Exercise. Count the lines in the items below that contain the string "pixels" with the same capitalization, and reply with only that number.
--- BEGIN Listed entries ---
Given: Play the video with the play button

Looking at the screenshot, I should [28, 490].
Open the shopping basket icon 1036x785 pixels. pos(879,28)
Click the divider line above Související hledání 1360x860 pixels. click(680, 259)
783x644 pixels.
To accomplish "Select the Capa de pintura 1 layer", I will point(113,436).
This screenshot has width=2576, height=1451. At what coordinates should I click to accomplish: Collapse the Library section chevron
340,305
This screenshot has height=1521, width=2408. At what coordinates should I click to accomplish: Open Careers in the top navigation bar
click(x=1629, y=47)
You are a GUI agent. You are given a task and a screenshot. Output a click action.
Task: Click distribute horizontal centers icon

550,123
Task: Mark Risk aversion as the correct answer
--- END Listed entries ---
Solved exercise. 3